Exercise: Although the records contain pictures, repeat only the text of every line exactly.
◆ ◆ ◆ ◆ ◆
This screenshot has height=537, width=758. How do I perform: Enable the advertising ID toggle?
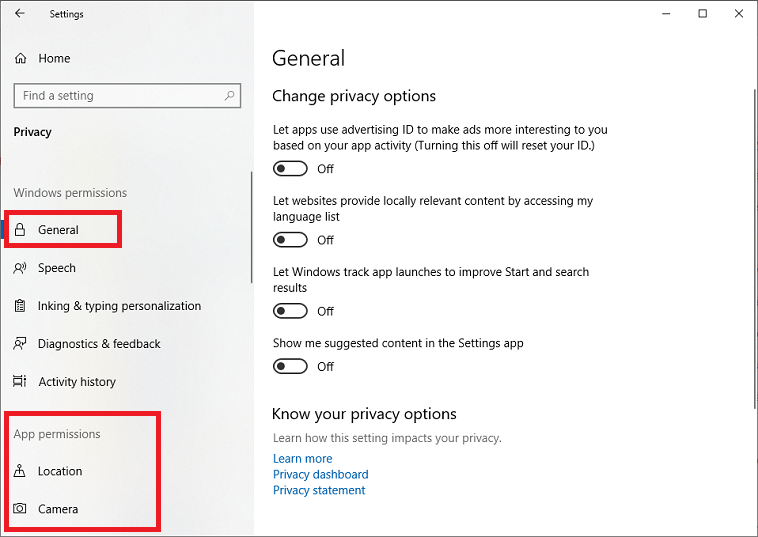click(290, 169)
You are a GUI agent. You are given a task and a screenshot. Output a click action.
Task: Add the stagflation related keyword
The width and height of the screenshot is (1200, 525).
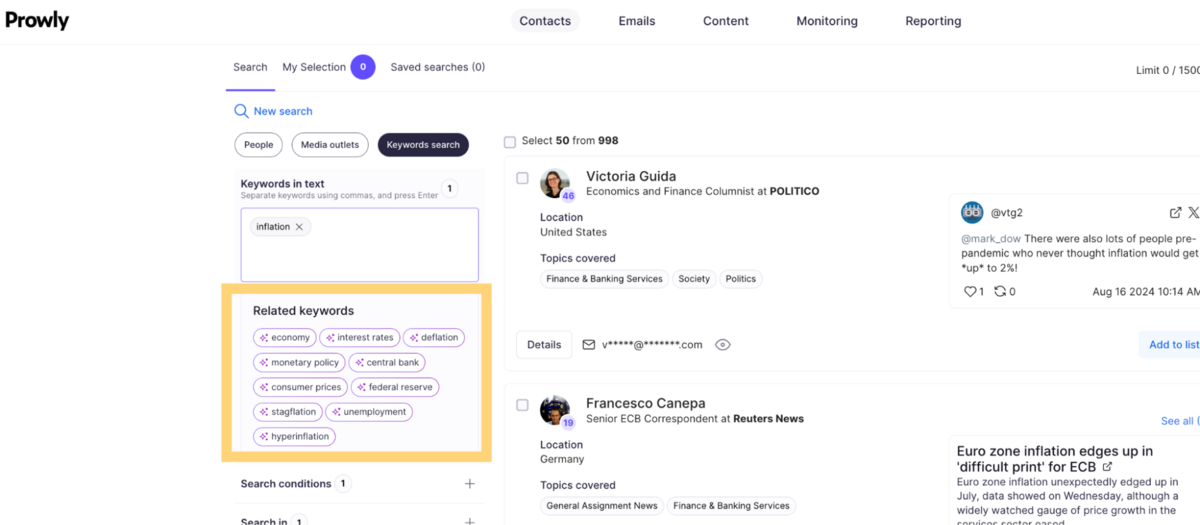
◆ ◆ ◆ ◆ ◆
Your response:
This screenshot has height=537, width=758. How do I perform: Enable the advertising ID toggle?
click(290, 169)
You are a GUI agent. You are given a task and a screenshot. Output a click action.
Task: Add the stagflation related keyword
The width and height of the screenshot is (1200, 525).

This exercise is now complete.